— Представь себе, она уже было поправилась, да вот Губерио… денег не платят там, куда он носит дрова; он ведь дрова рубит и носит.
— Кому говорить, Педрито! Я сам бумажки носил, а на них и не взглянули. Ничего не дают за эти земли, выжжены они, голые…
— Дрова хоть денег стоят…
— Уголь дороже, Педрито, но его индейцы жгут, тут работать надо, а мы вот дрова рубим, это дело немудреное, на то мы и зовемся арендаторами, чтоб дрова рубить…
— Хотел бы я…
— Так уж оно повелось, Педрито, коня не расседлывать, он-то всегда готов работать, а мы лежим- брюхом вверх, или беседуем, или в карты играем…

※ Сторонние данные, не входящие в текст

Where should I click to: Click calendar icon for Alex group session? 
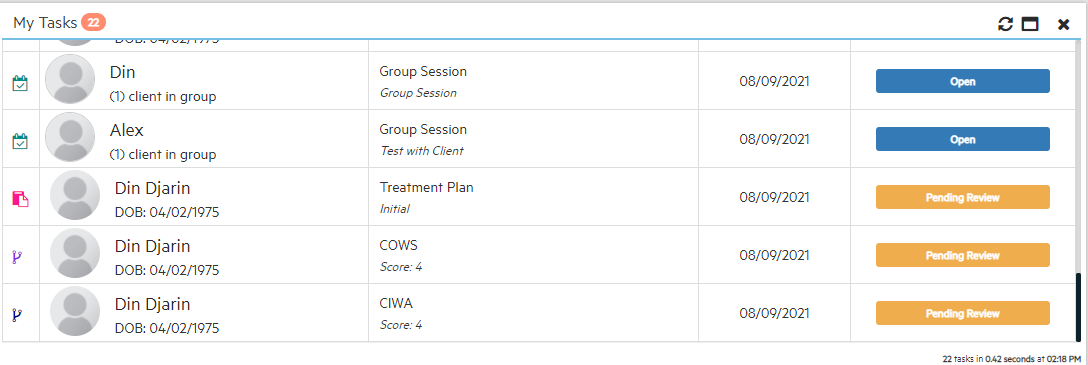tap(20, 142)
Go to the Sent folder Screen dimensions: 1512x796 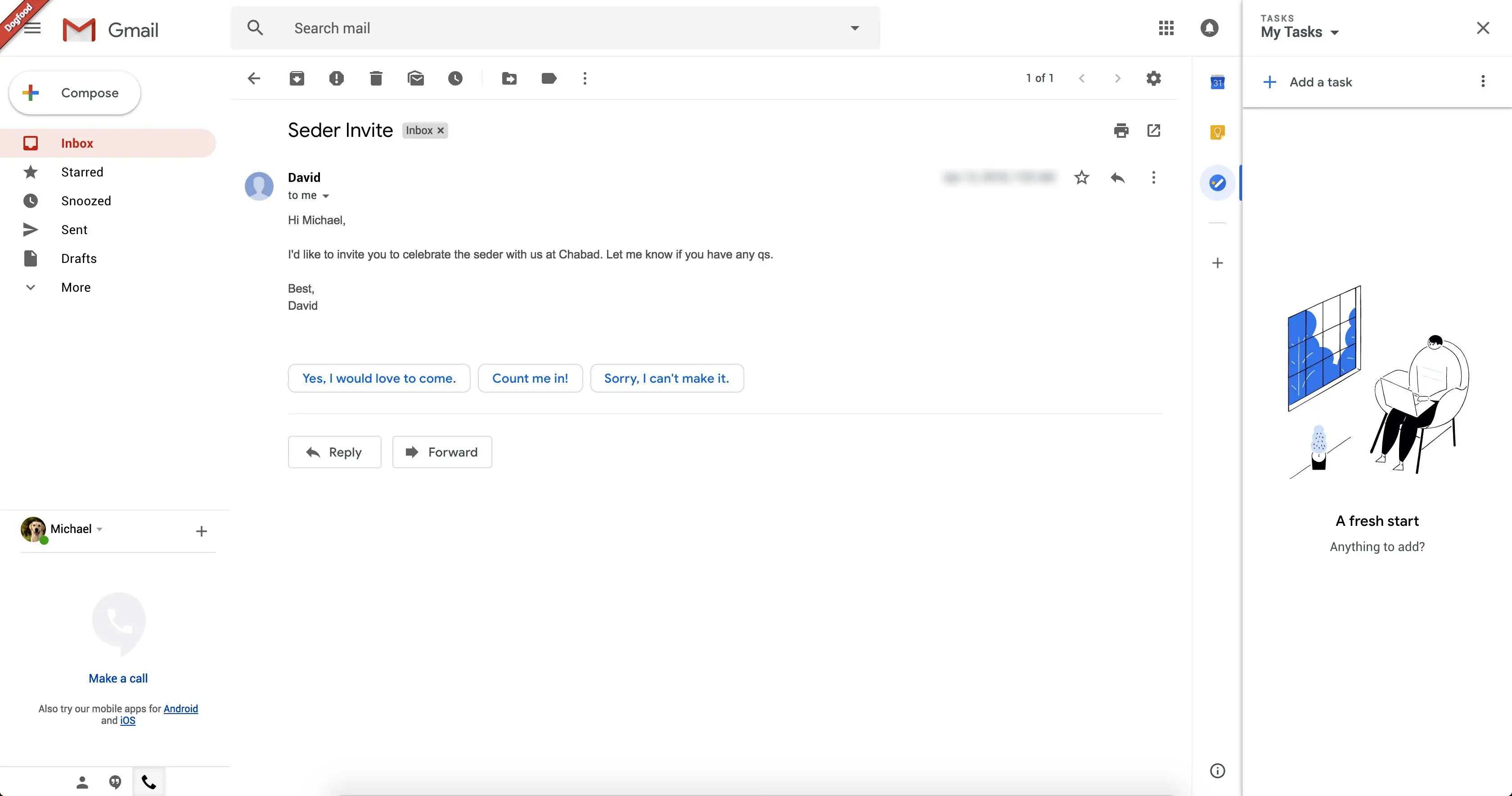click(x=74, y=230)
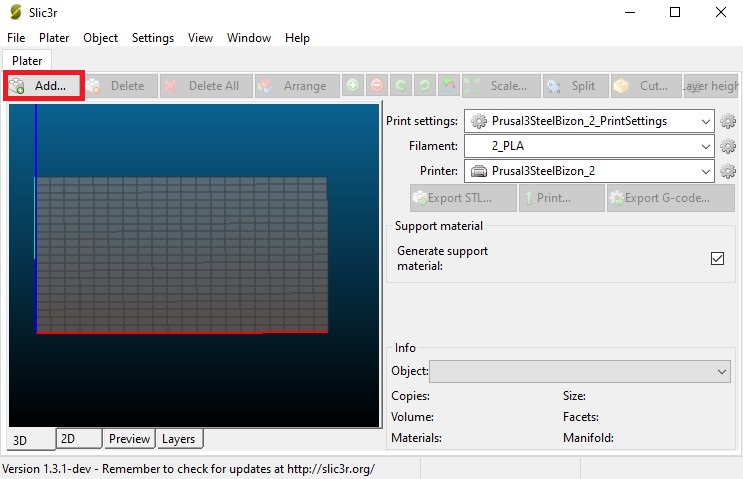This screenshot has height=479, width=743.
Task: Click the Arrange toolbar button
Action: [294, 86]
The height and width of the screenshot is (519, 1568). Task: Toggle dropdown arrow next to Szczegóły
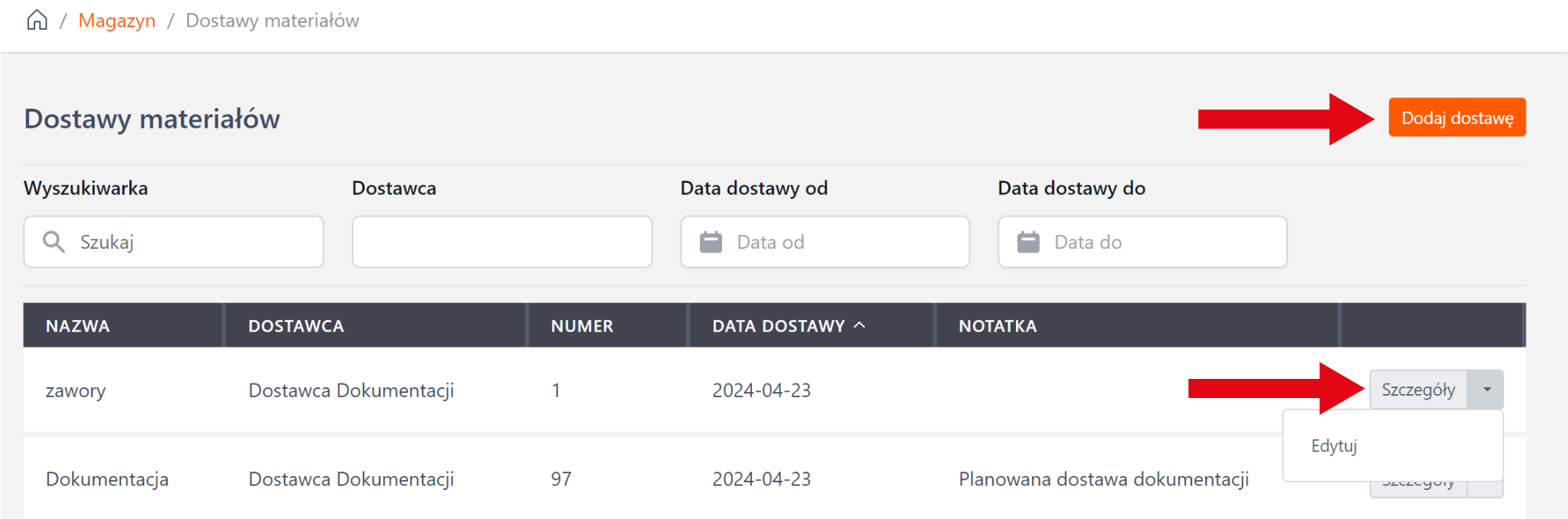(x=1486, y=390)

— Ну, дай мне воды попить…
— Ладно, Педрито, дам, только я очень расстроенный, что денег за бумажки мои не дали, и у тебя вот беда, с дочками твоими, хоть они и вроде самостоятельные.
Тут пришла мать Бастиансито, донья Никомедес Сан-Хуан Кохубуль. Голова у нее была замотана платком, плечи прикрыты вязаной шалью — она вечно зябла, — нижние юбки шуршали, а золотые, с медным отливом, кольца сверкали на толстых грубых пальцах.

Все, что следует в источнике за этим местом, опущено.